Michael Blume ist seit knapp einem halben Jahr Antisemitismusbeauftragter des Landes. Der Religionswissenschaftler ist ein guter Zuhörer. Aber er hat auch viel zu sagen. „Antisemitismus ist eine Misstrauenserklärung an die gesamte Gesellschaft.“

Stuttgart - Ich habe keine Angst mehr“, sagt Michael Blume. Diskussionsveranstaltungen unter Polizeischutz können den 42-Jährigen nicht mehr schrecken. 2015 brachte er im Auftrag der baden-württembergischen Landesregierung als Leiter des Sonderkontingents Nordirak 1100 besonders schutzbedürftige Flüchtlinge, vor allem jesidische Frauen und Kinder, aus dem Nordirak in den Südwesten.
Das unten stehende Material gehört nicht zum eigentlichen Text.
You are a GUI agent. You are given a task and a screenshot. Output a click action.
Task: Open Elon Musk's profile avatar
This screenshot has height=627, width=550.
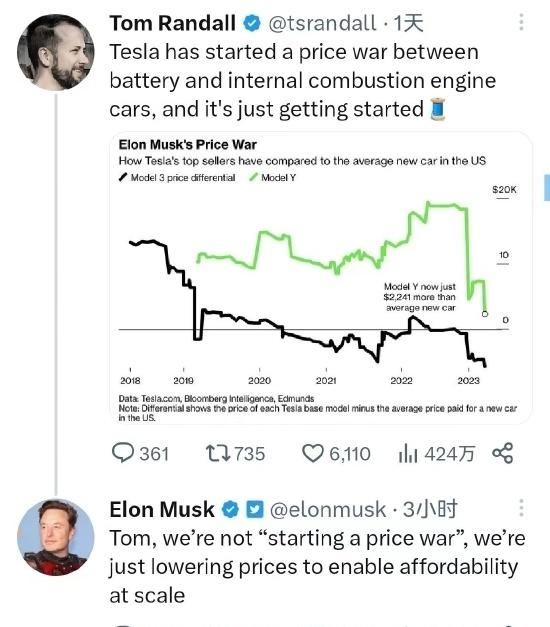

Er lernte vergewaltigte, gefolterte, traumatisierte Menschen kennen, Jugendliche, die sich selbst angezündet hatten, weil sie mit der Erinnerung an ihre Schändungen nicht mehr leben wollten.

 

Ständig mussten er und seine Kollegen im Irak die Hotels wechseln, die Fahrtrouten verändern, aus Angst vor Anschlägen. Ein paar rechte Schreihälse, die den Christdemokraten und die Grünen-Chefin Annalena Baerbock an jenem Abend bei einem Podiumsgespräch zum Thema Heimat nieder zu brüllen versuchen – sie können ihm keine Furcht einjagen; Baerbock und Blume, so ist hernach zu lesen, bleiben ruhig und kontern kühl.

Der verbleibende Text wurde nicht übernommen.